Throughout all this you’ll notice one other thing: the character animation and mo-cap is very good at replicating the bottled micro-expressions of TV actors. The millisecond lip bites of indecision or concentration, the semi-squints of recognition, the mouth tautening of skepticism. Players of Life Is Strange: True Colors will recognise this close attention-to-eyebrows. It’s a little distracting sometimes, in a LA Noire kind of way. And the physical body acting is still sometimes deeply exaggerated. But for a series that long had stiff figures and little boys with ventriloquist dummy faces, the improvements to motion capture continues to impress.
What impresses less are the bugs. Voice lines reactivate long after the characters have left the area. Max’s internal thoughts are sometimes utterly at odds with what is in front of her. Characters sometimes don’t reply, lines get skipped, interactable items are conspicuously absent. One early scene for me included a very funny time shift, where everyone in the “dead” world was T-posing with grief. It’s hard to stay immersed in a fiction when so many things shunt you out of it.
But bugs aren’t the main offender in this regard. That would be the implausibility that flows through the storytelling. We’re asked to believe that Max and Safi are best friends. But it turns out Max knows astoundingly little about her pal, and it is hard to imagine they didn’t talk about much of what later gets revealed. On top of this, people’s sense of urgency and significance is skewed. They will act with severe shock at mild revelations, yet basically shrug at a firearm.
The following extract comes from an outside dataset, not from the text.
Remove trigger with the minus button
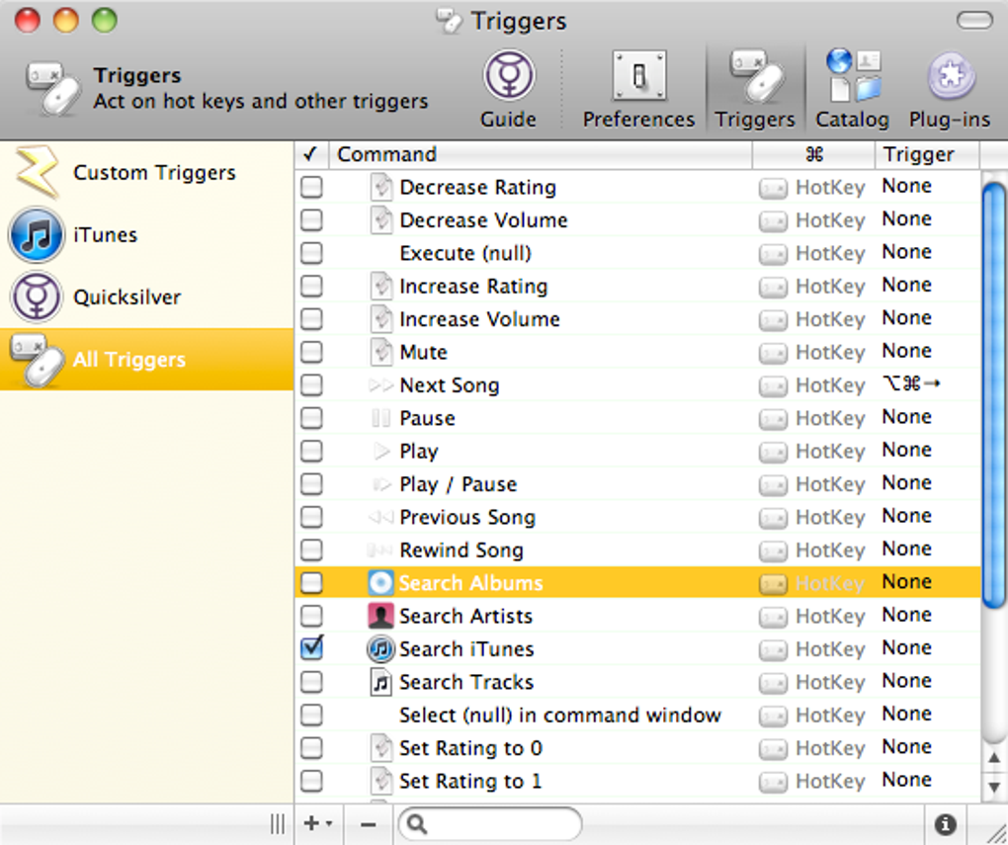This screenshot has height=845, width=1008. pyautogui.click(x=369, y=824)
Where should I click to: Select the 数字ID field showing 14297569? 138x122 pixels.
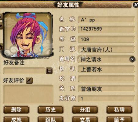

I routinely yelled at my screen as characters did the least sensible thing imaginable.
This includes some classic annoyances. Max will climb tall shelves instead of clambering easily over a nearby railing. She will use her nose-bleedingly self-harming timewarping power to get past a police barrier rather than simply duck the fuck under it. If the cardinal sin of level design is erecting a thin red rope and assigning it a vault-thick invisible wall, then Double Exposure should be given ten Hail Marys for erecting barriers with tiny signs, and the ever-irksome 180 about-face (“I better go do that other thing first!”)
The first two episodes make up the bulk of the detective-ing, and housed the majority of my frustrations. The middle acts are my favourite, simply because they put some convoluted mysteries to bed and allow you to indulge in downtime with the people you’ve been poking at.
The final episode, meanwhile, is close to being one extended cutscene with a few moments of door opening and dialogue-choosing thrown in, just to remind you it’s a game. At this point, I laid back and let the extended trauma metaphors rinse over me. It was interesting; a symbolic insight into Max and the years she spent between games. For all the scenes in which characters act like plot-stringed marionettes, there are those that made me well up. It is at its strongest when it stops being a murder mystery and starts being a story about grief.
Even so, it wildly flip flops between the two. I have growled with annoyance at a gun being stuffed into a back pocket and teared up with sympathy over a gingerbread chimney, all in a three-minute window. It’s an emotional rollercoaster, or (to continue the physics parlance) an emotional particle in a cat state. Said cat is stinking dead in a trashcan of quips, yet also alive and often beautiful. That, alongside the lack of Chloe, will make it a challenging story for some fans to accept. But those seeking a new band of merry, beautiful idiots will find moments to savour, even in this truly spaghettified tale.